Investing your heart into any personal relationship is risky business. When things don’t work out as planned and our dreams fly out the window, we are left alone and cold to pick up the pieces.

Life comes to a standstill and you wonder if you can continue to live as normal after that. Whether you’re fresh from the battlefield of a messy breakup, or have suffering betrayal by someone you love, you most likely face the nightmare of accepting the inconceivable.

Heartbreak is severely taxing on every human being. In this regard, no one is immune to enduring the rigors of emotional pain and trauma. No matter how brave you might think you are you will not be able to traverse safely through this dark valley unscathed. There will be tears, and there will be scars. How you bear these will have a profound effect on your life.

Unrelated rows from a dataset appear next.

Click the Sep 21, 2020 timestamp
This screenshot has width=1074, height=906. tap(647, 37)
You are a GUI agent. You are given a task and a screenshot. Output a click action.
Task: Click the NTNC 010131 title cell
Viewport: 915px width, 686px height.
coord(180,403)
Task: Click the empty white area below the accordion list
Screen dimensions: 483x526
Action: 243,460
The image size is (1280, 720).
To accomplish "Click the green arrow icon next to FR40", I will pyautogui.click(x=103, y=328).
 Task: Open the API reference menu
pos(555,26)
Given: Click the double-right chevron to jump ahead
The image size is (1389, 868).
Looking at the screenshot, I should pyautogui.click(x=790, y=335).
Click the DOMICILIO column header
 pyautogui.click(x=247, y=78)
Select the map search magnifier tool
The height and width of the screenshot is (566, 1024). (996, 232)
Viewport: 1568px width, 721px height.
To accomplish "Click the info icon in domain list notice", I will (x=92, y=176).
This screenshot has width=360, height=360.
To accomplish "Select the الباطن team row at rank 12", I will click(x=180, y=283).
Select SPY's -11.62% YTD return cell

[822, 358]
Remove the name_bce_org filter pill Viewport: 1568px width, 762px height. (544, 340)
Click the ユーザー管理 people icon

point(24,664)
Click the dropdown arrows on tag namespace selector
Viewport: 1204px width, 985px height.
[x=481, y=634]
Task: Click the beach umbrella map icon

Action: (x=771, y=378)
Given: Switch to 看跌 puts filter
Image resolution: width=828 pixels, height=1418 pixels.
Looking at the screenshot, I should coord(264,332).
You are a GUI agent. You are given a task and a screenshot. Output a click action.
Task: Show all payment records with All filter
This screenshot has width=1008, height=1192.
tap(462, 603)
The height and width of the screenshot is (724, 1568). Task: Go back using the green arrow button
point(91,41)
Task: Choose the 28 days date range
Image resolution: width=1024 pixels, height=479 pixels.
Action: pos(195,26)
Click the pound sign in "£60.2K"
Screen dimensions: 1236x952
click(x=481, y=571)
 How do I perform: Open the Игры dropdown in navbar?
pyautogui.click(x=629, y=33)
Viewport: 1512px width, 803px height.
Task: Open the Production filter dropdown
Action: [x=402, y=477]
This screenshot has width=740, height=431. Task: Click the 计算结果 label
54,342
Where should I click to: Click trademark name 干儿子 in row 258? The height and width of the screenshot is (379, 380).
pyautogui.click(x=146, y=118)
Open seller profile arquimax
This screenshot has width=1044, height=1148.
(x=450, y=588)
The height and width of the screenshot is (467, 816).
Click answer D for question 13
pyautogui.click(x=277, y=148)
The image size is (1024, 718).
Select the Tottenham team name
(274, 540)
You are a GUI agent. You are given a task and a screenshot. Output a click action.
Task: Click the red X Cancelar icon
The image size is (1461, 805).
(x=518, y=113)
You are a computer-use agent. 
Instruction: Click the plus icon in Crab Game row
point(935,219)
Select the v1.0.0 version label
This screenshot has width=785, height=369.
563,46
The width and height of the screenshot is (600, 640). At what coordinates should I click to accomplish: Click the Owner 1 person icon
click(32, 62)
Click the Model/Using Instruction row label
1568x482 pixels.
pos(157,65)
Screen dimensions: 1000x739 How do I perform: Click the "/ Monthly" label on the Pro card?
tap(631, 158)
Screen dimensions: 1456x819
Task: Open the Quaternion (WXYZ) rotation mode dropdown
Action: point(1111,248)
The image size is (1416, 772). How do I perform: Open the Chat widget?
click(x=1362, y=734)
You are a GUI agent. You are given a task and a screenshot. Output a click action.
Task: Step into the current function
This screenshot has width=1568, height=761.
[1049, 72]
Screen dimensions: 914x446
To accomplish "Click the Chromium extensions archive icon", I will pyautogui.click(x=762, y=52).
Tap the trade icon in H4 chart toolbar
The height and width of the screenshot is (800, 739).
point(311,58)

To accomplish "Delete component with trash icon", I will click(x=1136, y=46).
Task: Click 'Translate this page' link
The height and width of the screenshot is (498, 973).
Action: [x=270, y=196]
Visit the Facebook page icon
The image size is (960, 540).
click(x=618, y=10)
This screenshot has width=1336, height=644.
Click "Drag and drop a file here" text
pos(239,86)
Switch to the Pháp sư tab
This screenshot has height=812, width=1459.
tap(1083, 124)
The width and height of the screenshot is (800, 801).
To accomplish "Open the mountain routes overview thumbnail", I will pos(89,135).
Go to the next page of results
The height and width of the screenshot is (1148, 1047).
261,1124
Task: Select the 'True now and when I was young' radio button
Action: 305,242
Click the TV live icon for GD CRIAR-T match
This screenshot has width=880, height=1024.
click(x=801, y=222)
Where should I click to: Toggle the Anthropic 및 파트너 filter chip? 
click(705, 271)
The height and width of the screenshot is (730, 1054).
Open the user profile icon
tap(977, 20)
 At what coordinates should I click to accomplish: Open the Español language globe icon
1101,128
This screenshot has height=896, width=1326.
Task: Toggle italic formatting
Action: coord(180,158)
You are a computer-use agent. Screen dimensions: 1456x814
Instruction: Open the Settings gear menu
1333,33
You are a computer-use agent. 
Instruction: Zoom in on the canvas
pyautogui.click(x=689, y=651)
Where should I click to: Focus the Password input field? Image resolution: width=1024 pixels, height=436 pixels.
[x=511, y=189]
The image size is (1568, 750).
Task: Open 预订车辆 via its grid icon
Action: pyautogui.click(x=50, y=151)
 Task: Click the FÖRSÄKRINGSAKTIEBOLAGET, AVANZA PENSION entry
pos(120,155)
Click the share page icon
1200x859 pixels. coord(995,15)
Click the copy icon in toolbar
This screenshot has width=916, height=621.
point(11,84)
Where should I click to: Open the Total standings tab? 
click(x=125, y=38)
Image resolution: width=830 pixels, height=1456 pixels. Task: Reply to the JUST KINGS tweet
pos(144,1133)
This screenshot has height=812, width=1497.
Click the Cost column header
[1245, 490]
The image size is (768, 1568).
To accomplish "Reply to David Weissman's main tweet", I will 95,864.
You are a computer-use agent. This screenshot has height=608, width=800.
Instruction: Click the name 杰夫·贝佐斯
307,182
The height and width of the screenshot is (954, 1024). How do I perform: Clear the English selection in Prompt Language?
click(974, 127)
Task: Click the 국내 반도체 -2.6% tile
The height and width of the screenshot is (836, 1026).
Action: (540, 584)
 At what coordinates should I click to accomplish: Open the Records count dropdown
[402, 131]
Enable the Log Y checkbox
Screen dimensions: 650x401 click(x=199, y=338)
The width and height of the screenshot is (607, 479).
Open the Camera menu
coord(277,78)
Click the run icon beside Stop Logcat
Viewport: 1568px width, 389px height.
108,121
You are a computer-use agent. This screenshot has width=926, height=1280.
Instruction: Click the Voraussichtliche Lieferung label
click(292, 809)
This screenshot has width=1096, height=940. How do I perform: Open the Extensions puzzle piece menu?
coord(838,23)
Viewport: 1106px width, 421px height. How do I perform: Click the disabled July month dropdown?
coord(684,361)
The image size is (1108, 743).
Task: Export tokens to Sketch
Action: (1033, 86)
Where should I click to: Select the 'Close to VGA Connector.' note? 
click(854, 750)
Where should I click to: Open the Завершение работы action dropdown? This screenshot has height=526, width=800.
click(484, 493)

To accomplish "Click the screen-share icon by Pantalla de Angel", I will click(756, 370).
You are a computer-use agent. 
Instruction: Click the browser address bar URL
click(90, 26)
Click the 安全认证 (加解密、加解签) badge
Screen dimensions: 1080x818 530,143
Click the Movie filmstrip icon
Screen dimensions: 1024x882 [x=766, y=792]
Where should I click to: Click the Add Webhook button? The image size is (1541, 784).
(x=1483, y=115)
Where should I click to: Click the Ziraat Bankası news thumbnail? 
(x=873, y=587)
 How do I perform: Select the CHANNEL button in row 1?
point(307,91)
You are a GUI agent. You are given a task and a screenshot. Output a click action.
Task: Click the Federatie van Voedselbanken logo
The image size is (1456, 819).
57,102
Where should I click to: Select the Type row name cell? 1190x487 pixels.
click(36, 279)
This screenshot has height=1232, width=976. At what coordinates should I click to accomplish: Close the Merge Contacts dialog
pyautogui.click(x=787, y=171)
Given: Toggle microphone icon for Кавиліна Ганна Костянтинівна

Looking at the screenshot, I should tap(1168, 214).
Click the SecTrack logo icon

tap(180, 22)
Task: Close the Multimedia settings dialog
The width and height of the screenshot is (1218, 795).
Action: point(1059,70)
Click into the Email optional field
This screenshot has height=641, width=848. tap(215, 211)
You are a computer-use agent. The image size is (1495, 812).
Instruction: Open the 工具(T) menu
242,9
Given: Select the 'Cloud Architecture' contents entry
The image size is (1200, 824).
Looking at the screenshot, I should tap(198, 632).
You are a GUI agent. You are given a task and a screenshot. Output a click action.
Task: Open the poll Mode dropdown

The cannot ignore the reality that is that emotional pain can sometimes be even more detrimental to your wellbeing than physical pain. It impacts every aspect of your life, and sooner or later the body starts to signal you that you reach the limits of stress and anxiety. When this happens you can find yourself afflicted with physical illnesses ranging from a weakened immune system to serious cases of inflammation and even high blood pressure. (Psychology Today, 2016)

Let me emphatically say it doesn’t have to go that far. You are entitled to unlimited joy and a renewed sense of self-love and empowerment. The following tips are meant to help you weather the storm of inner pain when a relationship blows up in your face.

Take courage and do away with feelings of rejection.

From the various feelings within the broad dimension of emotional distress, rejection can be said to be the most painful of the lot. One of the reasons why we find it so painful is because rejection affects the exact same portions of the brain as physical pain. (Saul, 2016)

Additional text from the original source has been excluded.